09 October, 2005

First ever meme participation

The first lines of current works in progress:

From Little Peach, the novel:

"Once—was it at Lyzzy’s wedding feast?—Runy had overheard two uncles talking:
     Look at that Anamato, one had said.
      What of him?
     He has a gift, doesn’t he? When he talks to you, the way he looks at you, you feel as if you’re the most important person in the world.

Assorted short stories:

"Our Hannimanni was sick. We were all jumpy as fleas."

"I don't hold with folk-godliness in any form. I don't know what I was doing on that train in the first place."

"'You always have to go through stuff,' said Barto. 'Why couldn't somebody have made a road?'"

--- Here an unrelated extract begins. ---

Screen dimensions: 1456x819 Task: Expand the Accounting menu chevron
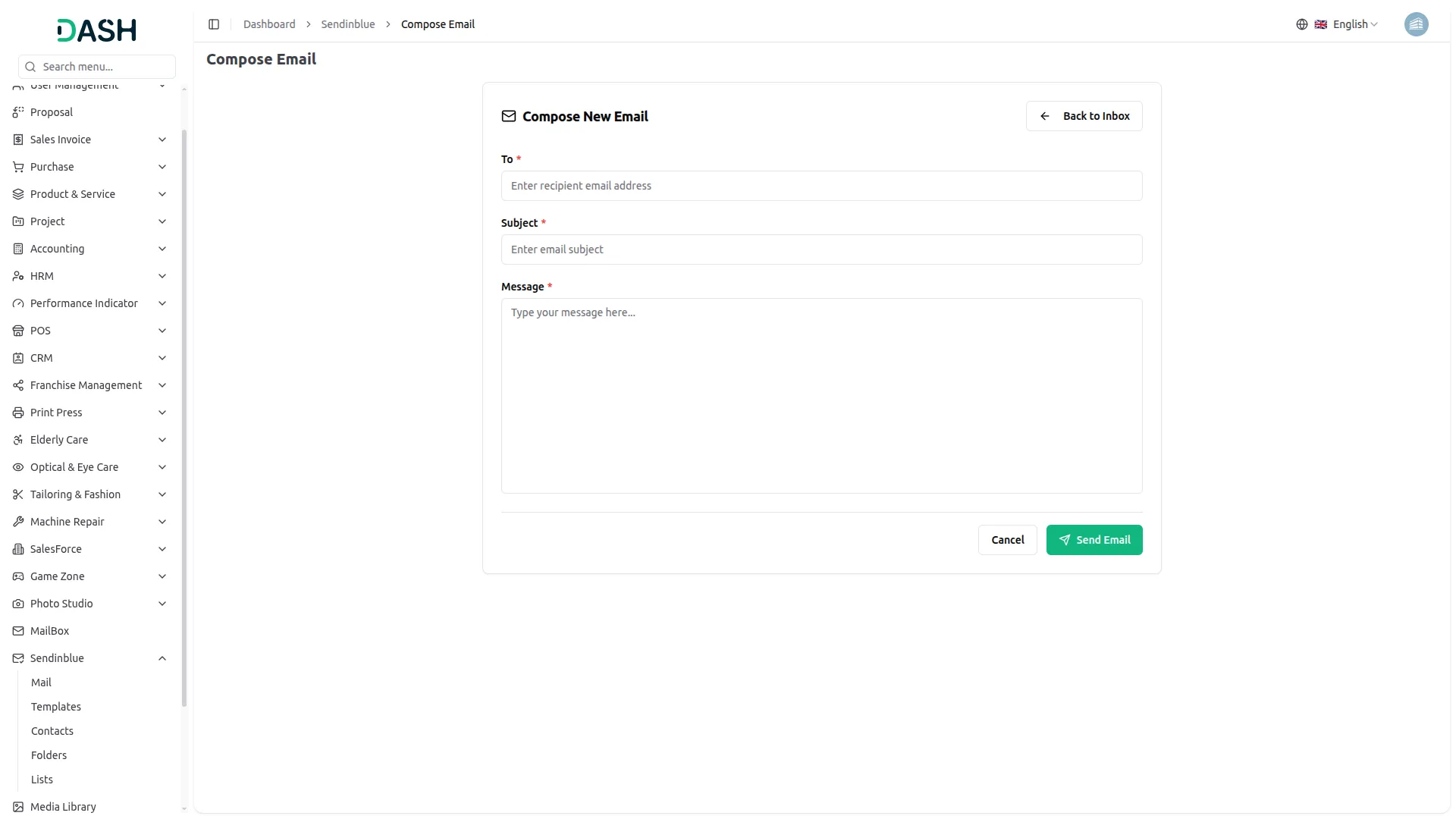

"'Well, at least it's a fine, clear night,' said Mother.
     She looked enormous and queenly herself, but mostly that was bedding she'd gathered up in haste before hurrying out of the hut. Her hair, coming undone from its night-time tail, was a shock of silver on her shoulders."

"Diammid leaned against the chest-high rock and gazed into the Vale. It was dark down there among the trees, and not just from shadow."

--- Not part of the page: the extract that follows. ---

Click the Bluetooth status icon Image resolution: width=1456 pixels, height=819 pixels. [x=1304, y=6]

"I arrived in moonlight; it wasn't hard to find the way. The place was just as it had been left, down to the shit on the newspaper floor, black and white glisters with their own shadows. I sat and waited. There was no water, and something was wrong with the food from being so old. So I waited, mostly sleeping."

"'She must be one of they Moohammedans,' said Grandpa under his breath.
     The lady looked like a dark-robed ghost hovering in the slid-open Casualty doorway."

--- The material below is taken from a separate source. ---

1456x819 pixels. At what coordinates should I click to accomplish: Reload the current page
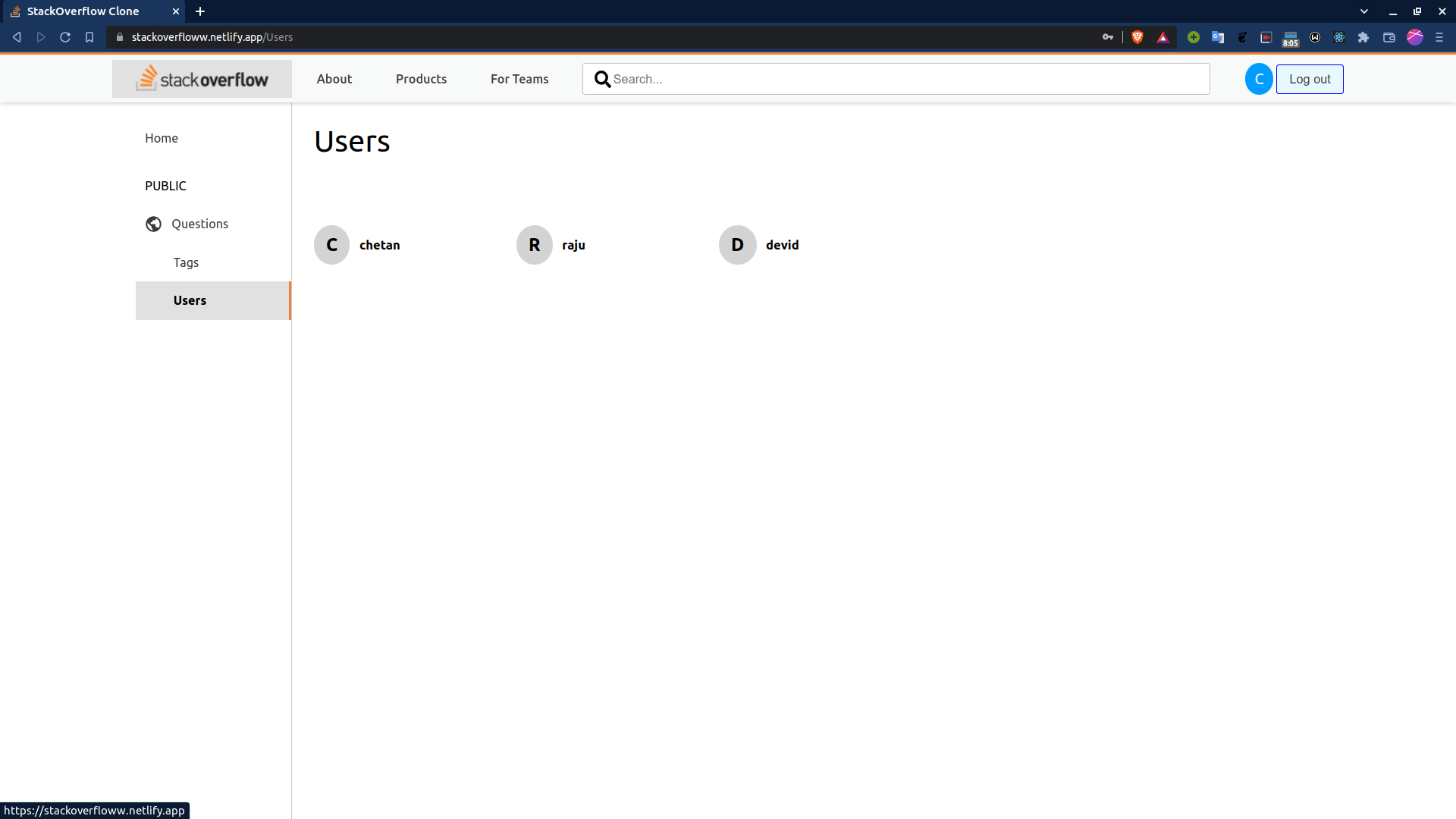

Blogger Perry Middlemiss said...

Each of these first "sentences" exemplifies what I think is good about your work - from the start there is a feeling of a lot of backstory. Intriguing.

Are these your first choice sentences? Or do you have a few parargraphs befoe them you've edited out?

13 October, 2005 15:39  
Blogger Among Amid While said...

You have spotted my dislike of anything resembling scene-setting or exposition at the start of a story. Some people say, don't start a story in the middle of a scene, but I reckon there's no better place. I'm a big fan of the flashback (usually a remembered scrap of conversation, carefully placed and very short) to clue readers in.

The novel-beginning had 35 pages in front of it, which were totally remodelled and put after this scene (I'm still uncertain whether that was a good idea). The others are as in the first draft. I tend not to start writing until I have a first sentence that makes me wonder what's going on.